## WHAT IS REQUIRED
Copy each line of the entries beneath that contains the word "computer".

## RECORDS FOR THE EXERCISE
================================

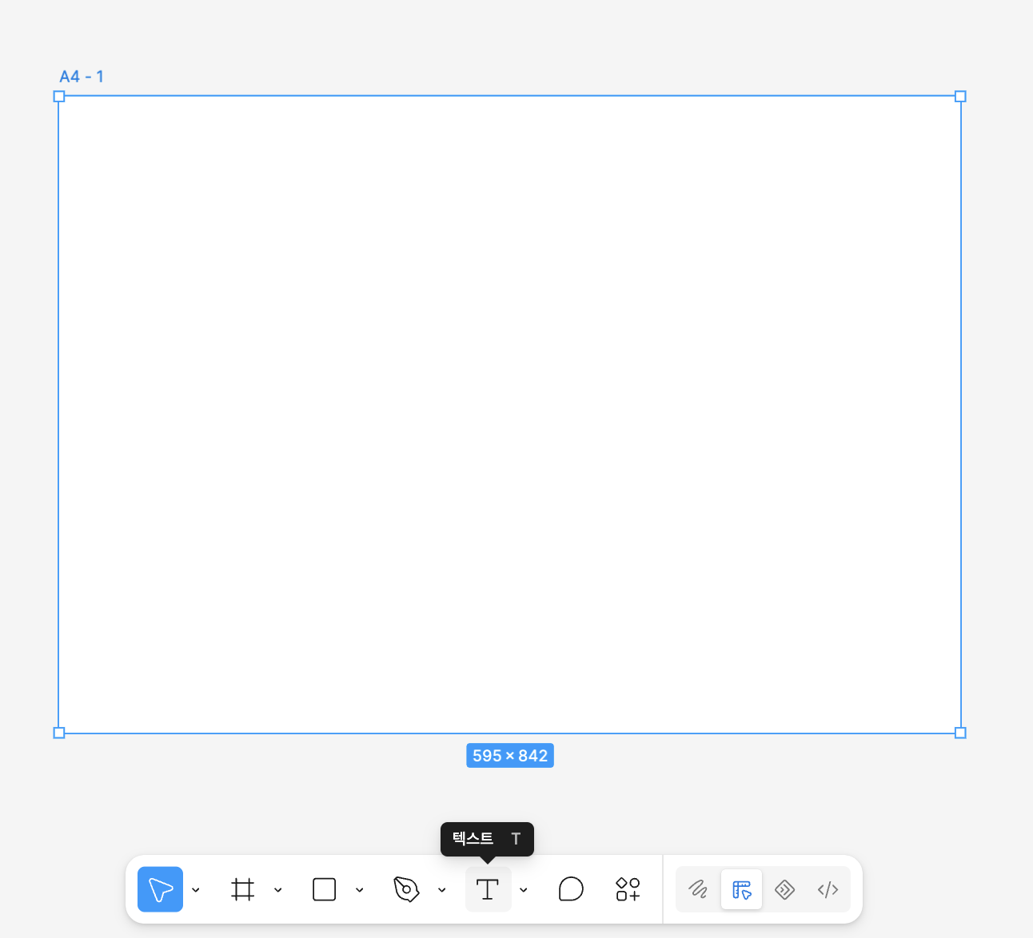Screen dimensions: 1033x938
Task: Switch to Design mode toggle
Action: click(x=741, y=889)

================================

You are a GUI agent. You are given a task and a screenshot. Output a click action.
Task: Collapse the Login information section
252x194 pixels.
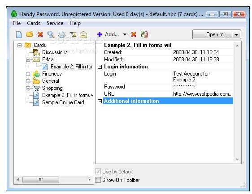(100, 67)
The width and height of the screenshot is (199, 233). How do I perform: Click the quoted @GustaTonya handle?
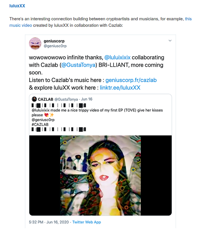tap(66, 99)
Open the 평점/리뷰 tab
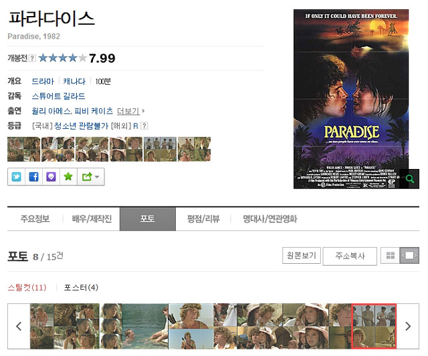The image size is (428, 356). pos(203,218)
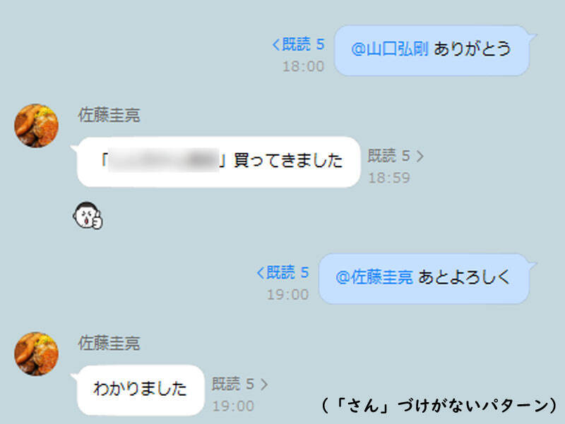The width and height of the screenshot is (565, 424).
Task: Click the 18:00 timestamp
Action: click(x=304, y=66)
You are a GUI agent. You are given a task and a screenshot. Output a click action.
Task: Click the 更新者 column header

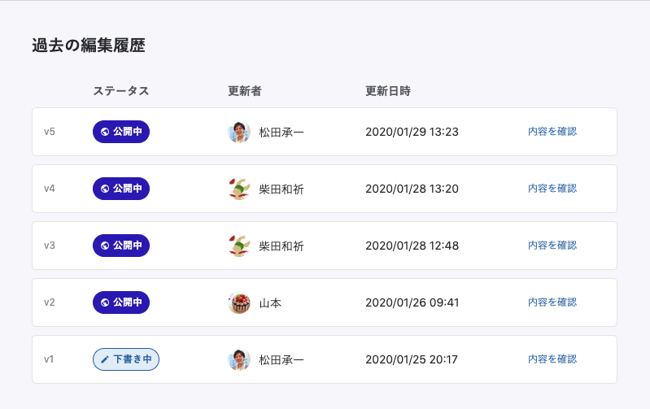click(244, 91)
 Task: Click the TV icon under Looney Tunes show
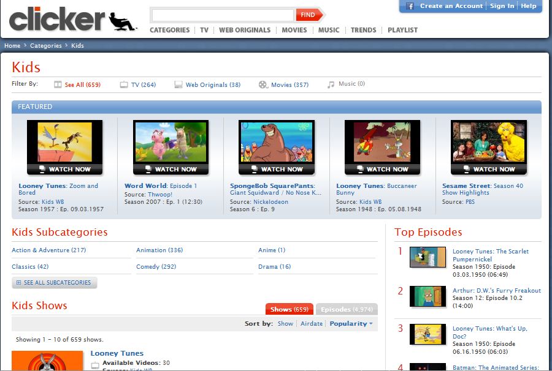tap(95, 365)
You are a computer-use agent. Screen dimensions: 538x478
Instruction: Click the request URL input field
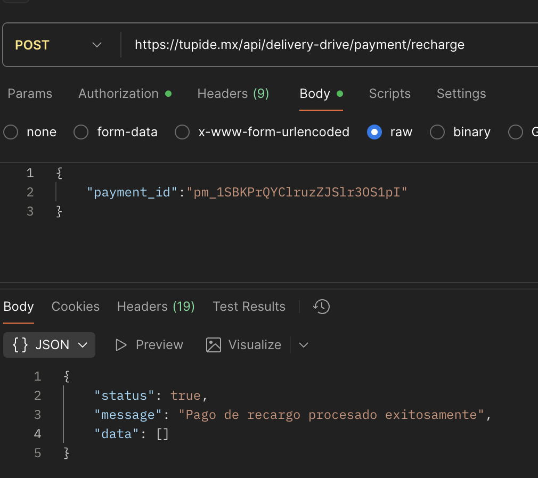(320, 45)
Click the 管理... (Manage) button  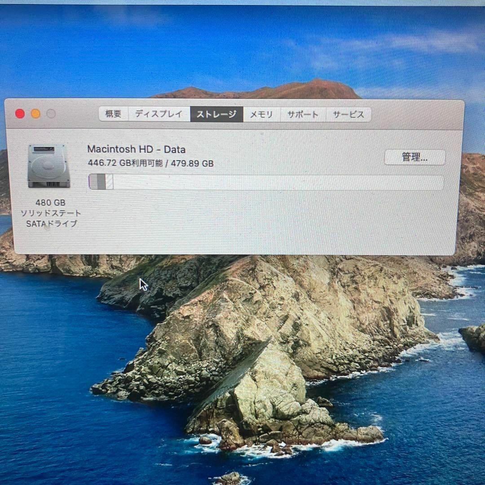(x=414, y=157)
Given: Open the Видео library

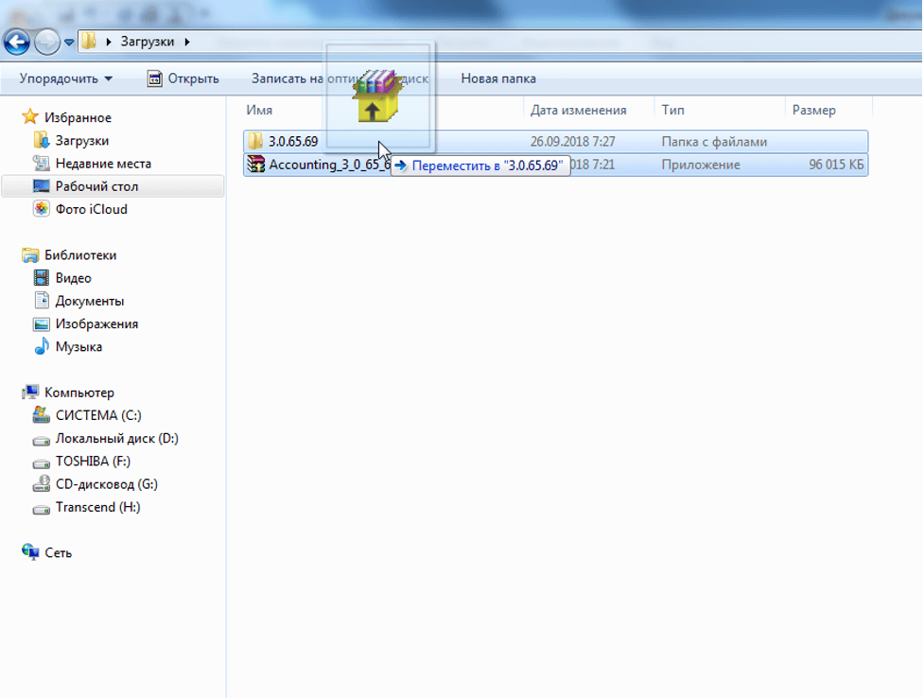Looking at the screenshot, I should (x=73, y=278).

================================

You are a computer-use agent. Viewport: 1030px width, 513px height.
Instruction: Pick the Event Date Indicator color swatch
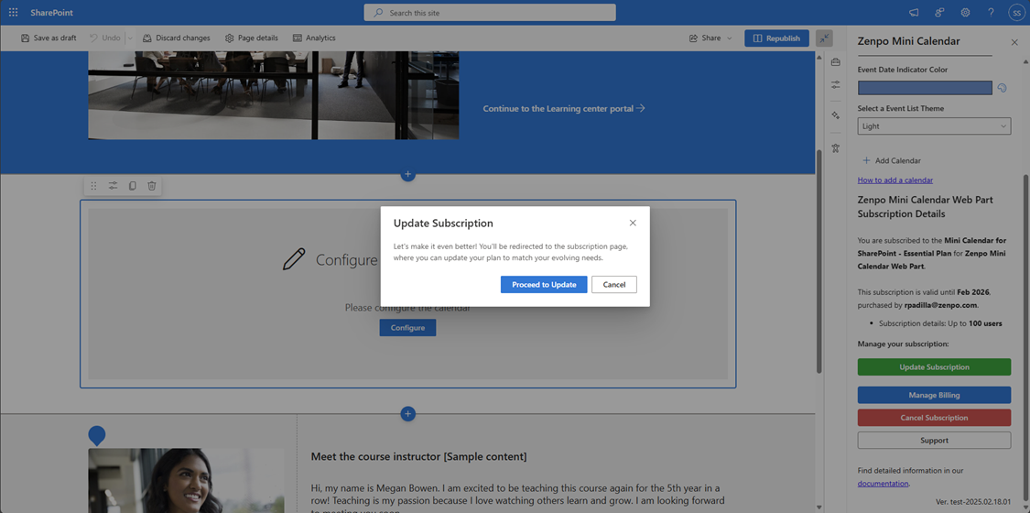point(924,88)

================================

## ANSWER TO THIS PROBLEM
You are a computer-use agent. Screen dimensions: 538x478
You are a computer-use agent. Viewport: 1030px width, 513px height.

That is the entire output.